START EXCERPT TO READ

The model will process the input and classify the description into one of the provided classes.

Then, the Regex-Based Classifier will categorize the response into one of the provided concepts, which you can feed into other downstream tasks, such as an Annotation Writer to create annotations for inputs.

Language Identification Operator

Input: Text

Output: Concepts

The Language Identification Operator is designed to automatically detect the language of a given text. It takes in text input, which can be in any form — paragraphs, sentences, or even shorter phrases. It then analyzes the text to automatically determine which language it is written in.

The output of the operator is typically a language code (e.g., en for English, fr for French, es for Spanish) that corresponds to the detected language.

The operator leverages either of the following libraries:

  • langdetect — It's an open-source tool for language detection. This library is known for its ability to recognize a broad range of languages based on text samples. It uses algorithms that compare the text against language profiles created from a large corpus of multilingual data. It assigns a probability score to each language, which helps to identify the most likely language for the given text.

END EXCERPT TO READ

**DIRECTION A:**
According to the text on language identification, what form does the operator's output typically take?
The records have no connection to the text on language identification.

START RAW DATA

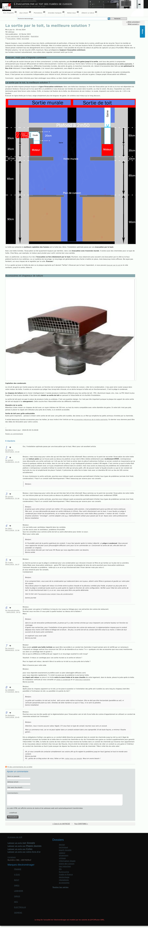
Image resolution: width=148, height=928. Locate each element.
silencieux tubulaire (82, 680)
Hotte (19, 39)
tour (66, 516)
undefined (13, 813)
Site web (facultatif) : (15, 787)
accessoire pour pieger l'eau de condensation (56, 594)
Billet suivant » (133, 24)
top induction (65, 866)
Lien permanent (13, 36)
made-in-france (66, 874)
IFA (60, 869)
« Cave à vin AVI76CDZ (61, 824)
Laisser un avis (21, 843)
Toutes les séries (60, 887)
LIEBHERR (18, 891)
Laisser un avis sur (24, 846)
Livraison (12, 857)
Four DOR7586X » (81, 824)
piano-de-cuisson (66, 864)
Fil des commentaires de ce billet (19, 767)
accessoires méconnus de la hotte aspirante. (91, 419)
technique (63, 847)
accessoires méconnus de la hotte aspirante (114, 64)
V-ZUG (17, 875)
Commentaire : (13, 793)
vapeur (62, 853)
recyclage (25, 39)
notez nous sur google (73, 758)
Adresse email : (13, 782)
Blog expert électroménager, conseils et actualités (18, 1)
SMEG (16, 885)
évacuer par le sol (114, 265)
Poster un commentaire (14, 434)
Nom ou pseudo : (13, 776)
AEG (16, 902)
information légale (67, 861)
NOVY (16, 880)
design (62, 845)
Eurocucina (64, 872)
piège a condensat (63, 680)
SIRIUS (17, 896)
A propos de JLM (15, 837)
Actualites (25, 36)
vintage (62, 858)
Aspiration (35, 36)
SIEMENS (18, 913)
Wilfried (11, 32)
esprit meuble (65, 850)
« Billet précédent (133, 22)
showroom (63, 855)
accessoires (64, 883)
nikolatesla (64, 880)
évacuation (11, 39)
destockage (64, 877)
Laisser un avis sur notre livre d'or (24, 852)
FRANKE (17, 869)
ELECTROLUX (20, 907)
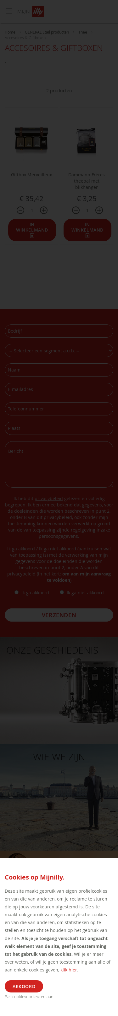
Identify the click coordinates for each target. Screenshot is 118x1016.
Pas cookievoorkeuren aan (29, 996)
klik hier (68, 970)
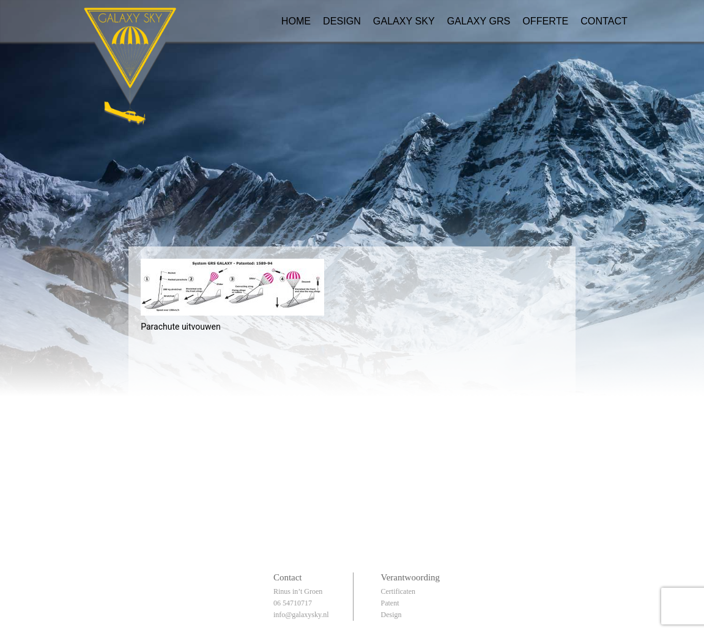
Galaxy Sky (404, 20)
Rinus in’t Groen (297, 591)
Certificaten (397, 591)
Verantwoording (410, 577)
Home (296, 20)
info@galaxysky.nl (301, 614)
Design (342, 20)
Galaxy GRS (479, 20)
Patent (389, 603)
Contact (604, 20)
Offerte (545, 20)
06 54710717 (292, 603)
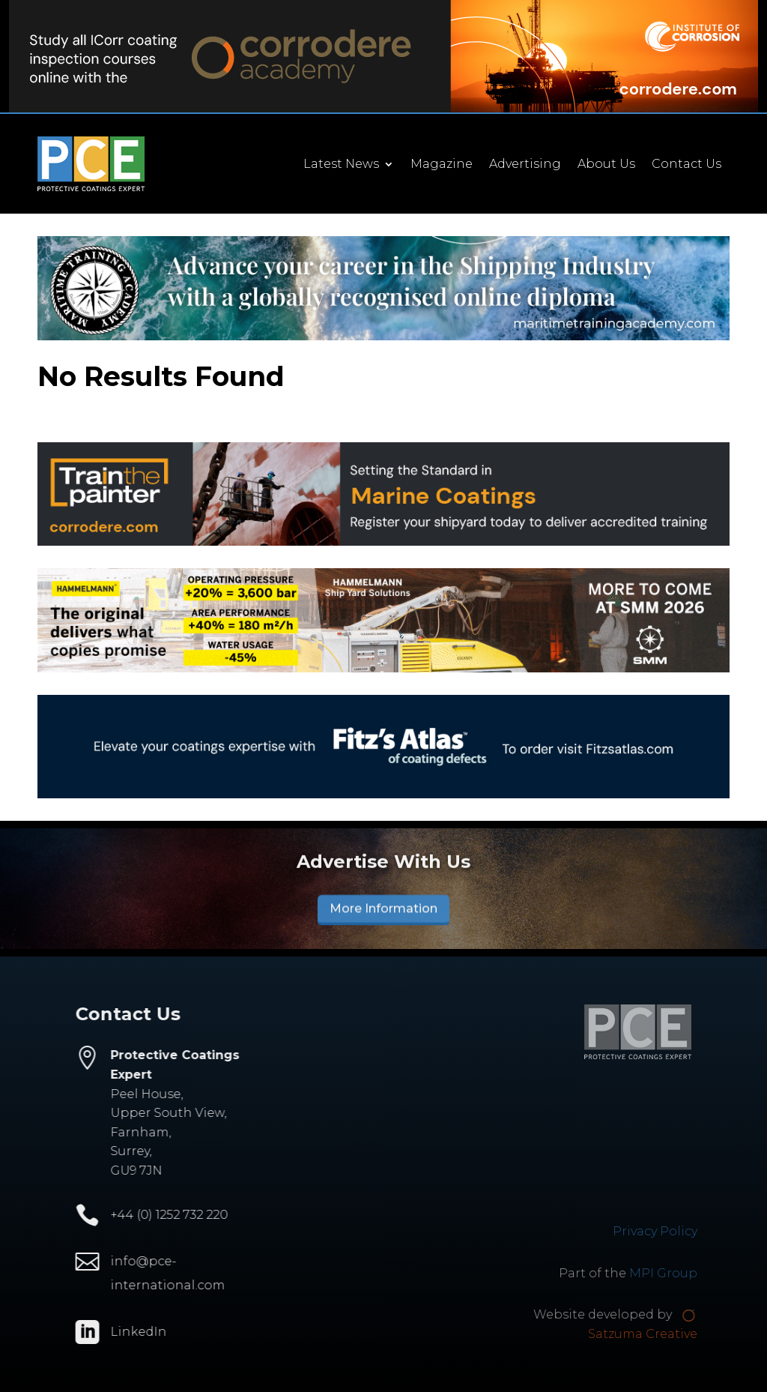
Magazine (446, 165)
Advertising (530, 165)
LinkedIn (123, 1332)
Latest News (346, 165)
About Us (611, 165)
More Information (383, 913)
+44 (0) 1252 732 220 (154, 1215)
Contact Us (691, 165)
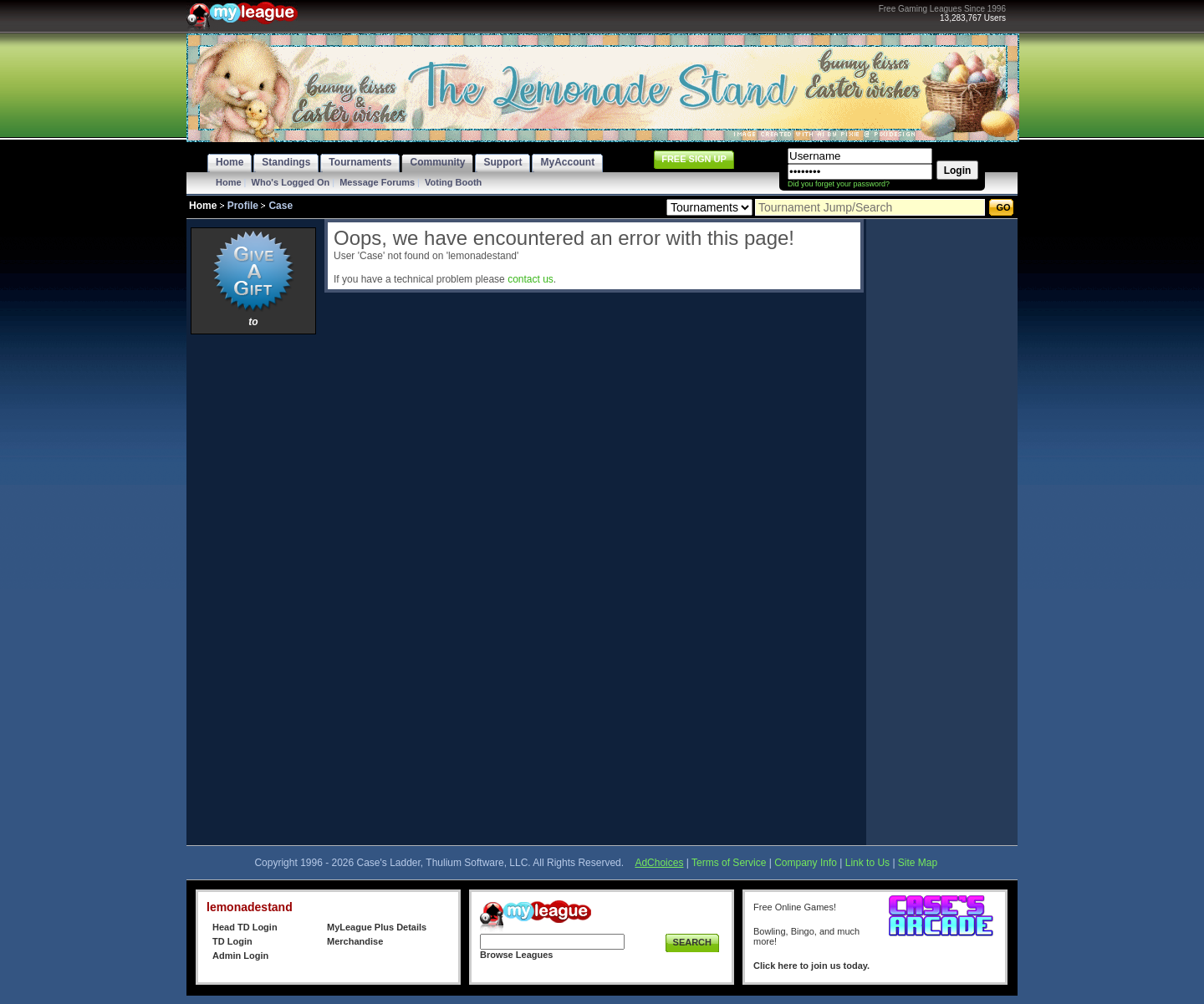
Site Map (917, 863)
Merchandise (355, 941)
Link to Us (867, 863)
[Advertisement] (253, 589)
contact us (531, 279)
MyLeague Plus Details (376, 927)
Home (229, 182)
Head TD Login (245, 927)
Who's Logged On (291, 182)
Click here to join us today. (811, 966)
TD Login (232, 941)
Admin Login (240, 955)
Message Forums (377, 182)
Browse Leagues (516, 955)
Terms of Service (728, 863)
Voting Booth (453, 182)
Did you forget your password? (839, 184)
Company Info (805, 863)
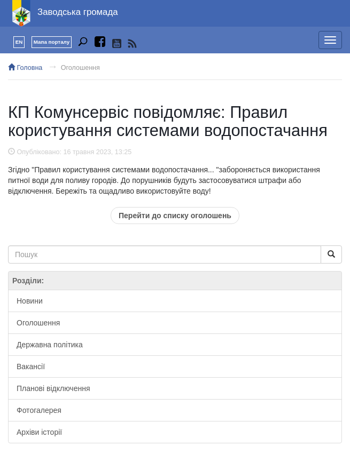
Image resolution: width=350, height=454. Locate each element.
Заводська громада (77, 12)
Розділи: (28, 280)
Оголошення (80, 67)
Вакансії (31, 366)
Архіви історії (39, 432)
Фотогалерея (39, 410)
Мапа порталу (51, 42)
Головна (25, 67)
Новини (30, 301)
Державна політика (50, 344)
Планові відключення (53, 388)
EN (19, 42)
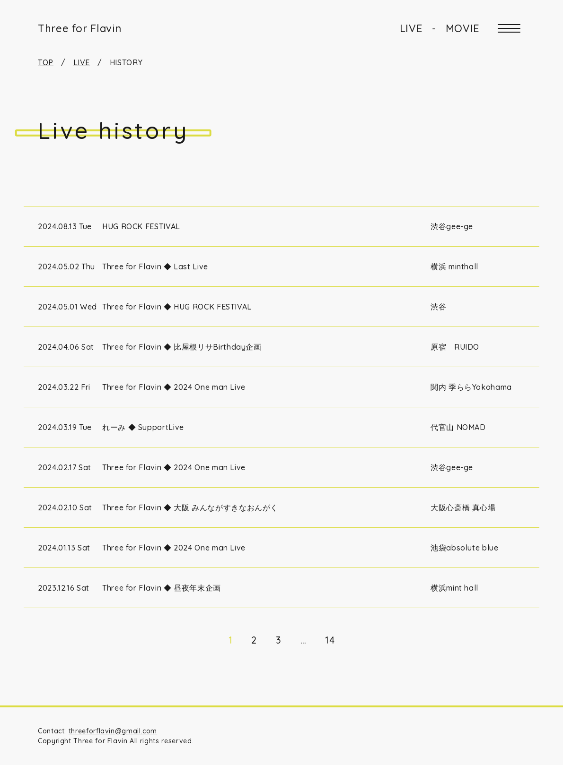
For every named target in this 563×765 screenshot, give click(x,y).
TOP (45, 62)
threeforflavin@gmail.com (113, 731)
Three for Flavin (79, 28)
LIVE (411, 28)
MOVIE (463, 28)
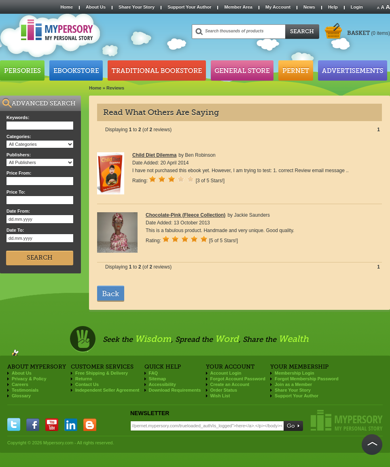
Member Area (238, 6)
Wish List (220, 395)
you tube (51, 424)
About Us (96, 6)
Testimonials (25, 390)
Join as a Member (293, 384)
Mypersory (347, 420)
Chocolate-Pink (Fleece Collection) (185, 215)
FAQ (153, 373)
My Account (277, 6)
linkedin (70, 424)
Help (333, 6)
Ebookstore (76, 70)
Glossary (21, 395)
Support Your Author (189, 6)
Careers (20, 384)
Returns (83, 378)
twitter (13, 424)
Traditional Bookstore (157, 70)
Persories (22, 70)
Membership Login (294, 373)
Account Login (226, 373)
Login (357, 6)
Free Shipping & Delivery (101, 373)
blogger (89, 424)
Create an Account (230, 384)
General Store (242, 70)
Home (66, 6)
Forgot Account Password (238, 378)
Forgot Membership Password (307, 378)
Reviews (115, 87)
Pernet (295, 70)
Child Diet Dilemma (154, 155)
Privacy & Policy (29, 378)
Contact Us (87, 384)
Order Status (223, 390)
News (309, 6)
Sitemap (157, 378)
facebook (32, 424)
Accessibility (162, 384)
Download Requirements (175, 390)
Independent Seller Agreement (107, 390)
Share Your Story (137, 6)
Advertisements (352, 70)
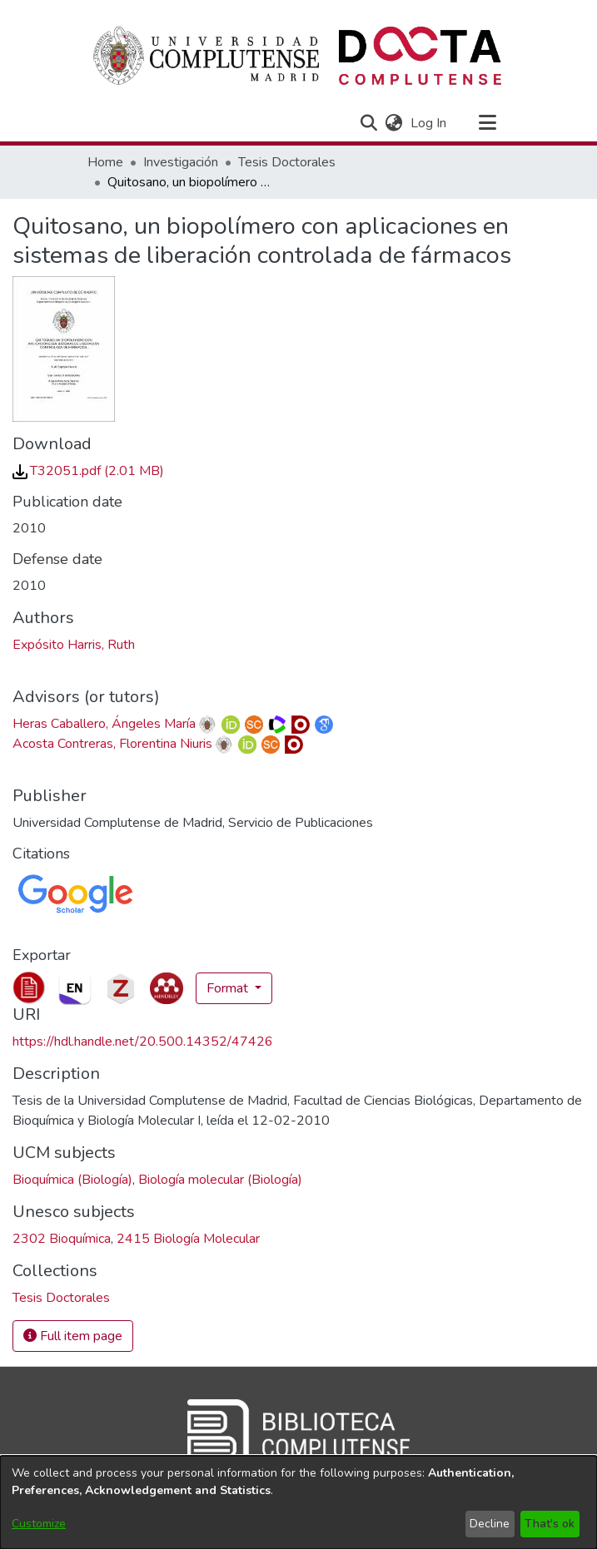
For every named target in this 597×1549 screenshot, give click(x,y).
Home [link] (105, 162)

END RAW DATA

**DIRECTION B:**
Return, unchanged, the part of the records that opens with the line containing "piège a condensat (63, 680)" and closes with the line containing "ELECTROLUX (20, 907)".

**FINAL ANSWER A:**
It is typically a language code for the detected language, such as en for English, fr for French or es for Spanish.

**FINAL ANSWER B:**
piège a condensat (63, 680)
SIRIUS (17, 896)
A propos de JLM (15, 837)
Actualites (25, 36)
vintage (62, 858)
Aspiration (35, 36)
SIEMENS (18, 913)
Wilfried (11, 32)
esprit meuble (65, 850)
« Billet précédent (133, 22)
showroom (63, 855)
accessoires (64, 883)
nikolatesla (64, 880)
évacuation (11, 39)
destockage (64, 877)
Laisser un avis sur notre livre d'or (24, 852)
FRANKE (17, 869)
ELECTROLUX (20, 907)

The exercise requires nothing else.